→ EXCERPT:
***

Quotas can't bridge social gaps
P. V. INDIRESAN
The apex court ruling on OBC admissions at university level misses the
point. Instead of carrying on with quotas, the IITs and other colleges
should have the autonomy to admit rich students so that they can
cross-subsidise poorer ones.
According to the Indian constitution, India is a "socialist republic".
Yet, the government never talks of UNDP's Human Development Index
which describes the quality of social development in a country. It
does not because India's performance is woefully poor. All our
political groups swear by reservation of Scheduled Castes (SCs),
Scheduled Tribes (STs) and the lower castes as their programme for
making India a truly socialist state. In its latest order, the Supreme
Court has supported reservation for the Other Backward Classes (OBCs)
by making a distinction between eligibility marks and qualifying marks
and has come down strongly on the side of eligibility marks.

***

→ REQUIRED TASK A: Copy from the quotas article the part that opens with the words containing "Quotas can't bridge" and closes with "cross-subsidise poorer ones.".
→ REQUIRED TASK B: Carry on the article about quotas and university admissions from its last sentence.
The material that comes next is not needed for anything here.

→ SUPPLIED MATERIAL:
***

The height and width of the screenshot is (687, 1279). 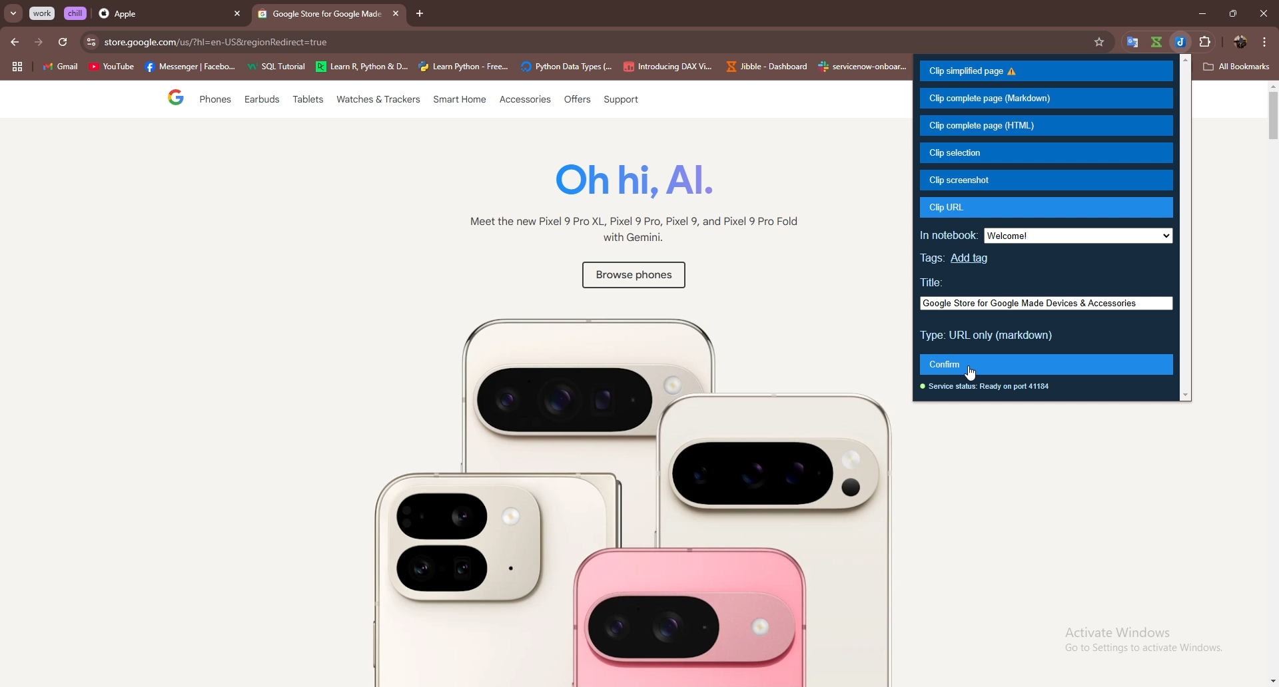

***

→ EXERCISE ANSWER A:
Quotas can't bridge social gaps
P. V. INDIRESAN
The apex court ruling on OBC admissions at university level misses the
point. Instead of carrying on with quotas, the IITs and other colleges
should have the autonomy to admit rich students so that they can
cross-subsidise poorer ones.

→ EXERCISE ANSWER B:
VARYING STANDARDS
Eligibility marks are pre-fixed; nobody below that can be considered
for admission. Qualifying marks vary; they depend on the competition
among the General Category candidates. They also vary with the round
of admissions. In the first round, they are highest. When the
candidates are fewer than the seats available, the qualifying marks
are lowered, and more general candidates join. When that too is not
enough, the qualifying marks are lowered still further, and so on the
process continues until enough general candidates join any
institution.
The Supreme Court has rightly observed that this variation imposes a
strain on the OBC candidates, because when qualifying marks are chosen
as the guide — their qualifying marks too vary. Incidentally, it is
not at all concerned about the strain on the general candidates, whose
qualifying marks too vary.
Be that as it may, going by the law of the country, as determined by
the Supreme Court, OBC candidates alone are marked by the eligibility
marks, while the admission of general candidates is determined by
qualifying marks.
COLLEGE AUTONOMY
It is also not clear whether every college has the autonomy to
determine its own qualifying marks, or whether all colleges have to
accept the number set by the university to which they are affiliated.
Can the abler colleges set higher eligibility marks or should they
accept the standards set by their poorer colleagues? That is not
clear; that may have to be checked.
The case of the IITs is peculiar — they have no second lists at all.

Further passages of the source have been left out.